[Stored data entries]
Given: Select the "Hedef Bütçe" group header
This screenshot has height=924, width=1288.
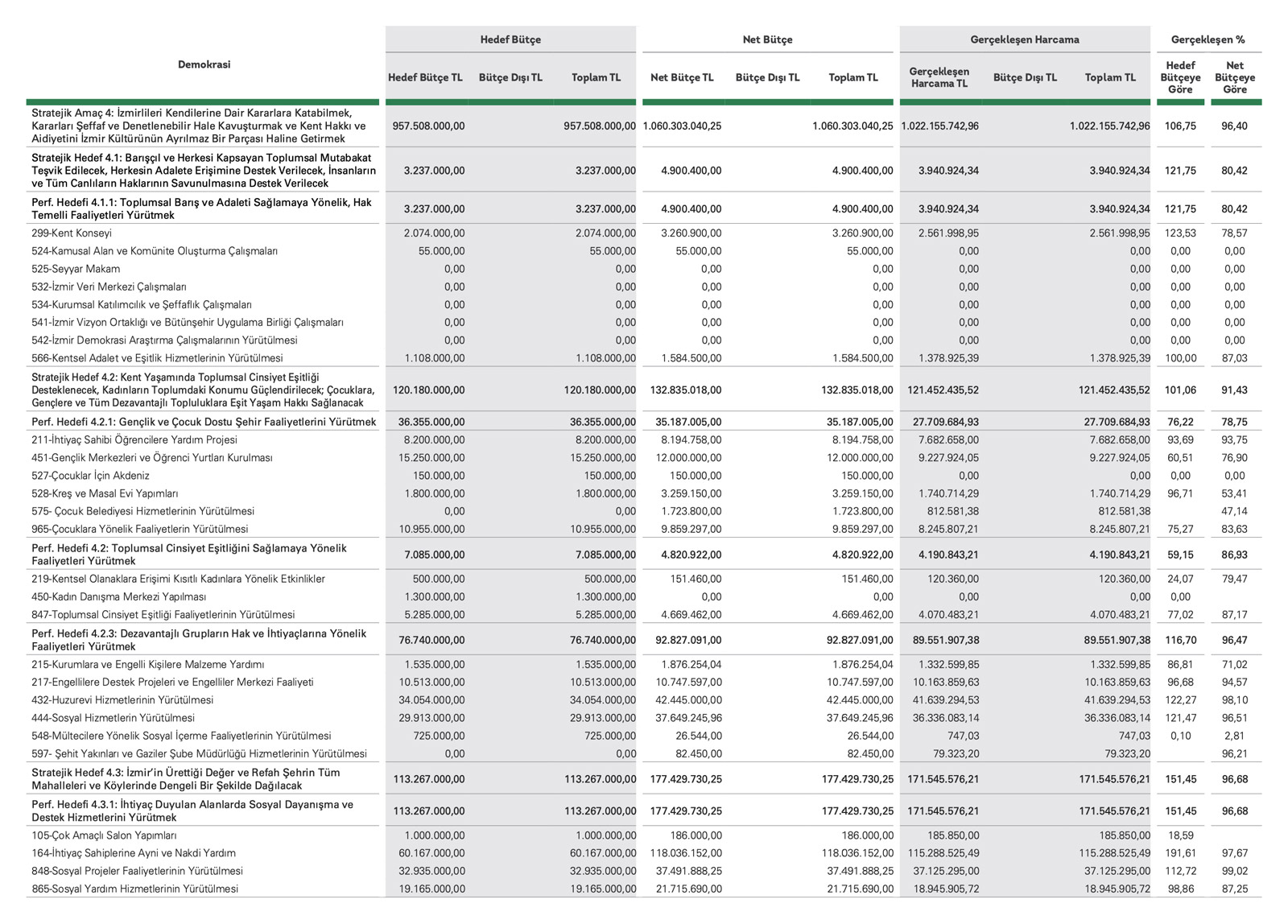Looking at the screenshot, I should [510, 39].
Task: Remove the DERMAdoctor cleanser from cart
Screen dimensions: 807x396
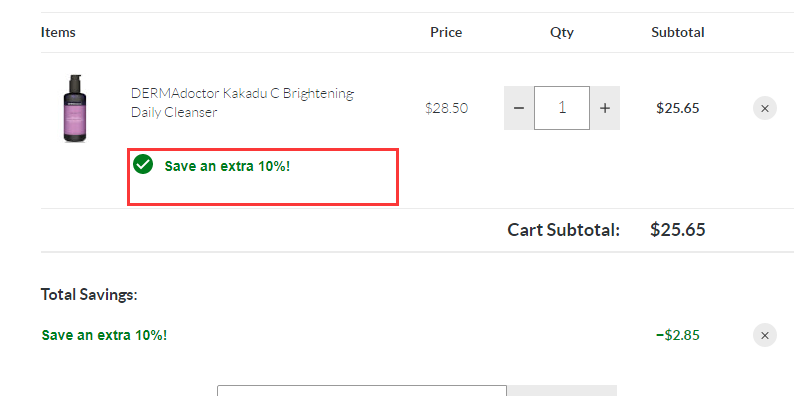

> _Action item_: Pictures are to be dropped, and the remaining data set down exactly.

> _Answer to the problem_:
Given: Select the "Hedef Bütçe" group header
This screenshot has height=924, width=1288.
Looking at the screenshot, I should [510, 39].
Task: Remove the DERMAdoctor cleanser from cart
Screen dimensions: 807x396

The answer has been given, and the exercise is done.